What you should do: Repeat the material below exactly, line for line.

┌─ Task material

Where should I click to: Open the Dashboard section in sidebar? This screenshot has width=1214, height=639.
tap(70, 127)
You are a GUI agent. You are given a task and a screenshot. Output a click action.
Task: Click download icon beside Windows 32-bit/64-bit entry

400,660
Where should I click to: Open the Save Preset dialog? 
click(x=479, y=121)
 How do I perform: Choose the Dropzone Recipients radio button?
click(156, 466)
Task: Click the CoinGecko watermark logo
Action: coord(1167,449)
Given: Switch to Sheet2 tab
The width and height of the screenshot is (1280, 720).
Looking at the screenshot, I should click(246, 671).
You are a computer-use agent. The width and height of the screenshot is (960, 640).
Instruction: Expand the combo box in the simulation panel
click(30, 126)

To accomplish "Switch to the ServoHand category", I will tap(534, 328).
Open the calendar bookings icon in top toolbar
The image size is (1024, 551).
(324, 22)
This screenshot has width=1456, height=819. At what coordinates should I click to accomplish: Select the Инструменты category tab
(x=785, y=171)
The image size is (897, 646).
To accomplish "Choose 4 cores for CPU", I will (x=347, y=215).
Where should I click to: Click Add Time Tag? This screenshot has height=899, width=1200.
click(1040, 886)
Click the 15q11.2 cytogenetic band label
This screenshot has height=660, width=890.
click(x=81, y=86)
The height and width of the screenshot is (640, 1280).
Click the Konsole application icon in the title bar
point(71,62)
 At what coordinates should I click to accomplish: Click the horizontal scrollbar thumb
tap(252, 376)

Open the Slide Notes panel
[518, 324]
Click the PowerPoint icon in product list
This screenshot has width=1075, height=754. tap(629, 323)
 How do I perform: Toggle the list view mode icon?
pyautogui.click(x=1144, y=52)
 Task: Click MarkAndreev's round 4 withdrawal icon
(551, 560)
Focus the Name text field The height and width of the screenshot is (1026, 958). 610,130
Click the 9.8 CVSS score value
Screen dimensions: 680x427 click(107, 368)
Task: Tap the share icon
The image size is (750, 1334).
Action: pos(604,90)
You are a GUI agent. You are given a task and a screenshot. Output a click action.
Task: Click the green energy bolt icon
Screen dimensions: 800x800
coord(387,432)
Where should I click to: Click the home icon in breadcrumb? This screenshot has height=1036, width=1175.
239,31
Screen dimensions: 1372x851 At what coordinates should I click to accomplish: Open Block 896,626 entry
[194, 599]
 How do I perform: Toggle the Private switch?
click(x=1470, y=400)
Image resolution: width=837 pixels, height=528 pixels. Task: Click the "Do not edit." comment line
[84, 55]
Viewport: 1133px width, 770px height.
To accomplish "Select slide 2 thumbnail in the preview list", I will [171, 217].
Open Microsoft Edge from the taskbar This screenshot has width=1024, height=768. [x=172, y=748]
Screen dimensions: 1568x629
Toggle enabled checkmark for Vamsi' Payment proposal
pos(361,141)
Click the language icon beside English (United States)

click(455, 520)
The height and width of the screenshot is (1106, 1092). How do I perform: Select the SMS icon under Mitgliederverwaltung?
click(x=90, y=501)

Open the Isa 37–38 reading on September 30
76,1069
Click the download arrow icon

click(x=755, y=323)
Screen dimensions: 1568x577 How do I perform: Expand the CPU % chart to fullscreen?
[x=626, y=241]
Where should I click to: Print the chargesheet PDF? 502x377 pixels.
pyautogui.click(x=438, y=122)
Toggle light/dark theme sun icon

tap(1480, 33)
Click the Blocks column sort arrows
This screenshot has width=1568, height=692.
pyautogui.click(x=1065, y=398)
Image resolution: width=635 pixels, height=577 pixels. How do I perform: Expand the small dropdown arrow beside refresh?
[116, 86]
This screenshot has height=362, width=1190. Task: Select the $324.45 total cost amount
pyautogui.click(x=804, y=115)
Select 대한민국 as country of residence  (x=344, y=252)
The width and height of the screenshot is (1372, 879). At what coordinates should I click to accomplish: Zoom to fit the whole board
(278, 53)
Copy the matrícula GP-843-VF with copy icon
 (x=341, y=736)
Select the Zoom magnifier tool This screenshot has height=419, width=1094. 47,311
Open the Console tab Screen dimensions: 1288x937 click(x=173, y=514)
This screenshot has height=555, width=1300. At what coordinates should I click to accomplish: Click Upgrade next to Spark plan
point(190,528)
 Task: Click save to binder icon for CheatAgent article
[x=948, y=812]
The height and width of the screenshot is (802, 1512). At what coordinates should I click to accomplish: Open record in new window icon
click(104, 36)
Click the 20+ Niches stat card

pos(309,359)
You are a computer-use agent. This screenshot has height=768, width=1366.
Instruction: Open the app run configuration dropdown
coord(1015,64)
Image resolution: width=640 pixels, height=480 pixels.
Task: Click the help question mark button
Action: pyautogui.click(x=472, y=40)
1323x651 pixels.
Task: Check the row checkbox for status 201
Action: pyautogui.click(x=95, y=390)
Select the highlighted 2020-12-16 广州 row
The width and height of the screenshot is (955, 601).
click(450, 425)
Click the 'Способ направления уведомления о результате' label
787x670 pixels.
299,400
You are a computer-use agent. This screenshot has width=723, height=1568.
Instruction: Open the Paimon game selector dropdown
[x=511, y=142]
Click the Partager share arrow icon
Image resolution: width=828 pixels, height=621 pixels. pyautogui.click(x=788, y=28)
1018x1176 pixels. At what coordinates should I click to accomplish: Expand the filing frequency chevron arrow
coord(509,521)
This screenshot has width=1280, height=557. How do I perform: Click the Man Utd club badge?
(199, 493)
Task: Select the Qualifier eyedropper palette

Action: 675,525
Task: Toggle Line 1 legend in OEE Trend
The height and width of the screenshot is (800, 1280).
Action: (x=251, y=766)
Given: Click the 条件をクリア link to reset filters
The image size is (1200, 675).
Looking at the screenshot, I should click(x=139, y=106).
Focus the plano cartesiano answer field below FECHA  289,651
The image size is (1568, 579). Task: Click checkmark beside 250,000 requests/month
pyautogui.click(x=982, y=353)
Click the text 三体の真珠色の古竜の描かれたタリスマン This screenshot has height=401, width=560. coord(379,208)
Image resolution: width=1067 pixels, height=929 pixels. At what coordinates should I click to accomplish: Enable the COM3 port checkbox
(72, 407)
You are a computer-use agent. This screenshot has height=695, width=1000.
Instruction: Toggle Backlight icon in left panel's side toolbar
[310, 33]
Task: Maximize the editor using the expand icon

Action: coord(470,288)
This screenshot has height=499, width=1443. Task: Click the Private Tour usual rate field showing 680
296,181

└─

Output of the task:
Where should I click to: Open the Dashboard section in sidebar? This screenshot has width=1214, height=639.
tap(70, 127)
You are a GUI agent. You are given a task and a screenshot. Output a click action.
Task: Click download icon beside Windows 32-bit/64-bit entry

400,660
Where should I click to: Open the Save Preset dialog? 
click(x=479, y=121)
 How do I perform: Choose the Dropzone Recipients radio button?
click(156, 466)
Task: Click the CoinGecko watermark logo
Action: coord(1167,449)
Given: Switch to Sheet2 tab
The width and height of the screenshot is (1280, 720).
Looking at the screenshot, I should click(246, 671).
You are a computer-use agent. The width and height of the screenshot is (960, 640).
Instruction: Expand the combo box in the simulation panel
click(30, 126)

To accomplish "Switch to the ServoHand category", I will tap(534, 328).
Open the calendar bookings icon in top toolbar
The image size is (1024, 551).
(324, 22)
This screenshot has width=1456, height=819. At what coordinates should I click to accomplish: Select the Инструменты category tab
(x=785, y=171)
The image size is (897, 646).
To accomplish "Choose 4 cores for CPU", I will (x=347, y=215).
Where should I click to: Click Add Time Tag? This screenshot has height=899, width=1200.
click(1040, 886)
Click the 15q11.2 cytogenetic band label
This screenshot has height=660, width=890.
click(x=81, y=86)
The height and width of the screenshot is (640, 1280).
Click the Konsole application icon in the title bar
point(71,62)
 At what coordinates should I click to accomplish: Click the horizontal scrollbar thumb
tap(252, 376)

Open the Slide Notes panel
[518, 324]
Click the PowerPoint icon in product list
This screenshot has width=1075, height=754. tap(629, 323)
 How do I perform: Toggle the list view mode icon?
pyautogui.click(x=1144, y=52)
 Task: Click MarkAndreev's round 4 withdrawal icon
(551, 560)
Focus the Name text field The height and width of the screenshot is (1026, 958). 610,130
Click the 9.8 CVSS score value
Screen dimensions: 680x427 click(107, 368)
Task: Tap the share icon
The image size is (750, 1334).
Action: pos(604,90)
You are a GUI agent. You are given a task and a screenshot. Output a click action.
Task: Click the green energy bolt icon
Screen dimensions: 800x800
coord(387,432)
Where should I click to: Click the home icon in breadcrumb? This screenshot has height=1036, width=1175.
239,31
Screen dimensions: 1372x851 At what coordinates should I click to accomplish: Open Block 896,626 entry
[194, 599]
 How do I perform: Toggle the Private switch?
click(x=1470, y=400)
Image resolution: width=837 pixels, height=528 pixels. Task: Click the "Do not edit." comment line
[84, 55]
Viewport: 1133px width, 770px height.
To accomplish "Select slide 2 thumbnail in the preview list", I will [171, 217].
Open Microsoft Edge from the taskbar This screenshot has width=1024, height=768. [x=172, y=748]
Screen dimensions: 1568x629
Toggle enabled checkmark for Vamsi' Payment proposal
pos(361,141)
Click the language icon beside English (United States)

click(455, 520)
The height and width of the screenshot is (1106, 1092). How do I perform: Select the SMS icon under Mitgliederverwaltung?
click(x=90, y=501)

Open the Isa 37–38 reading on September 30
76,1069
Click the download arrow icon

click(x=755, y=323)
Screen dimensions: 1568x577 How do I perform: Expand the CPU % chart to fullscreen?
[x=626, y=241]
Where should I click to: Print the chargesheet PDF? 502x377 pixels.
pyautogui.click(x=438, y=122)
Toggle light/dark theme sun icon

tap(1480, 33)
Click the Blocks column sort arrows
This screenshot has width=1568, height=692.
pyautogui.click(x=1065, y=398)
Image resolution: width=635 pixels, height=577 pixels. How do I perform: Expand the small dropdown arrow beside refresh?
[116, 86]
This screenshot has height=362, width=1190. Task: Select the $324.45 total cost amount
pyautogui.click(x=804, y=115)
Select 대한민국 as country of residence  (x=344, y=252)
The width and height of the screenshot is (1372, 879). At what coordinates should I click to accomplish: Zoom to fit the whole board
(278, 53)
Copy the matrícula GP-843-VF with copy icon
 (x=341, y=736)
Select the Zoom magnifier tool This screenshot has height=419, width=1094. 47,311
Open the Console tab Screen dimensions: 1288x937 click(x=173, y=514)
This screenshot has height=555, width=1300. At what coordinates should I click to accomplish: Click Upgrade next to Spark plan
point(190,528)
 Task: Click save to binder icon for CheatAgent article
[x=948, y=812]
The height and width of the screenshot is (802, 1512). At what coordinates should I click to accomplish: Open record in new window icon
click(104, 36)
Click the 20+ Niches stat card

pos(309,359)
You are a computer-use agent. This screenshot has height=768, width=1366.
Instruction: Open the app run configuration dropdown
coord(1015,64)
Image resolution: width=640 pixels, height=480 pixels.
Task: Click the help question mark button
Action: pyautogui.click(x=472, y=40)
1323x651 pixels.
Task: Check the row checkbox for status 201
Action: pyautogui.click(x=95, y=390)
Select the highlighted 2020-12-16 广州 row
The width and height of the screenshot is (955, 601).
click(450, 425)
Click the 'Способ направления уведомления о результате' label
787x670 pixels.
299,400
You are a computer-use agent. This screenshot has width=723, height=1568.
Instruction: Open the Paimon game selector dropdown
[x=511, y=142]
Click the Partager share arrow icon
Image resolution: width=828 pixels, height=621 pixels. pyautogui.click(x=788, y=28)
1018x1176 pixels. At what coordinates should I click to accomplish: Expand the filing frequency chevron arrow
coord(509,521)
This screenshot has width=1280, height=557. How do I perform: Click the Man Utd club badge?
(199, 493)
Task: Select the Qualifier eyedropper palette

Action: 675,525
Task: Toggle Line 1 legend in OEE Trend
The height and width of the screenshot is (800, 1280).
Action: (x=251, y=766)
Given: Click the 条件をクリア link to reset filters
The image size is (1200, 675).
Looking at the screenshot, I should click(x=139, y=106).
Focus the plano cartesiano answer field below FECHA  289,651
The image size is (1568, 579). Task: Click checkmark beside 250,000 requests/month
pyautogui.click(x=982, y=353)
Click the text 三体の真珠色の古竜の描かれたタリスマン This screenshot has height=401, width=560. coord(379,208)
Image resolution: width=1067 pixels, height=929 pixels. At what coordinates should I click to accomplish: Enable the COM3 port checkbox
(72, 407)
You are a computer-use agent. This screenshot has height=695, width=1000.
Instruction: Toggle Backlight icon in left panel's side toolbar
[310, 33]
Task: Maximize the editor using the expand icon

Action: coord(470,288)
This screenshot has height=499, width=1443. Task: Click the Private Tour usual rate field showing 680
296,181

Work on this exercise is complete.